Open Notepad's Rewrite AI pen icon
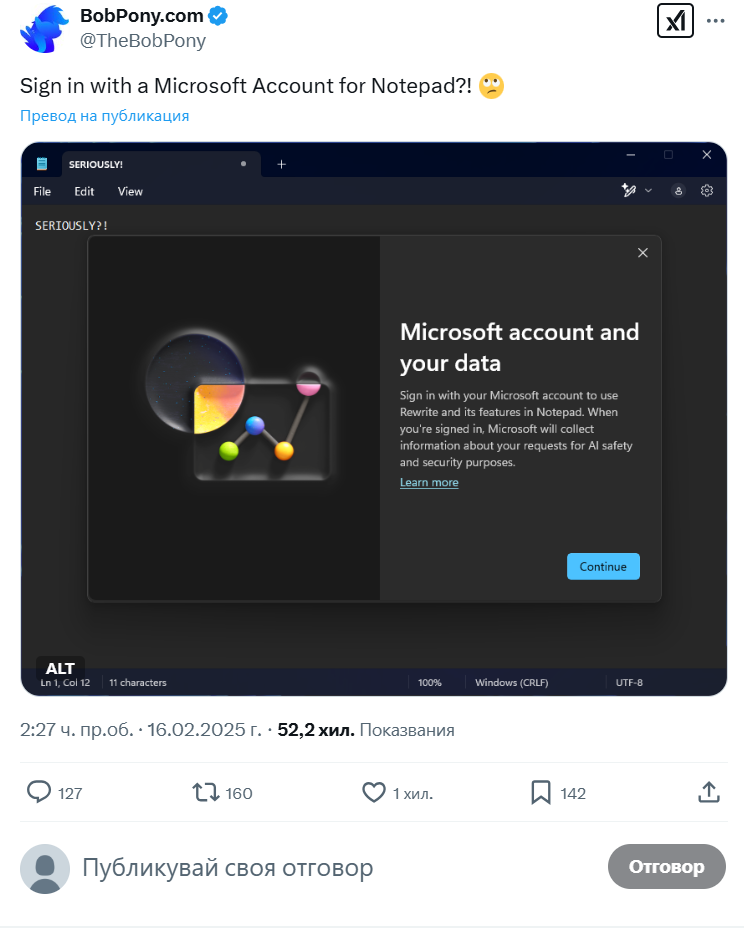point(628,191)
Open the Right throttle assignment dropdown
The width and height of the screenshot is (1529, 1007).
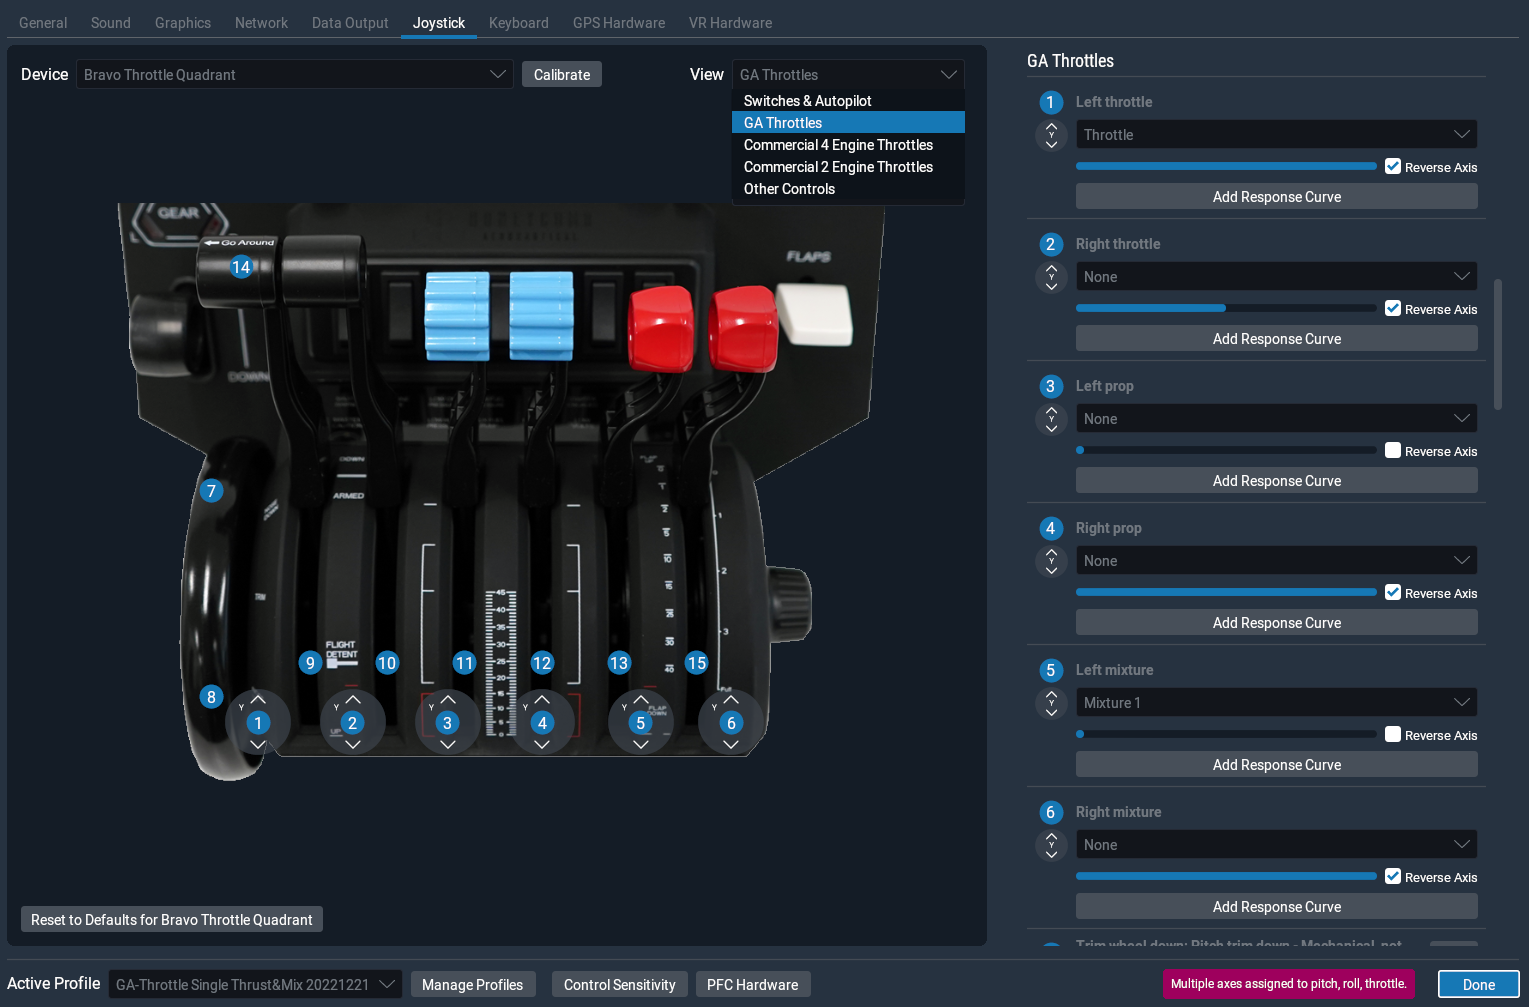point(1276,276)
______
Before handing back the copy, remove the pictures; otherwise print the data exactly.

Open Notepad's Rewrite AI pen icon
point(628,191)
Open the Right throttle assignment dropdown
The width and height of the screenshot is (1529, 1007).
point(1276,276)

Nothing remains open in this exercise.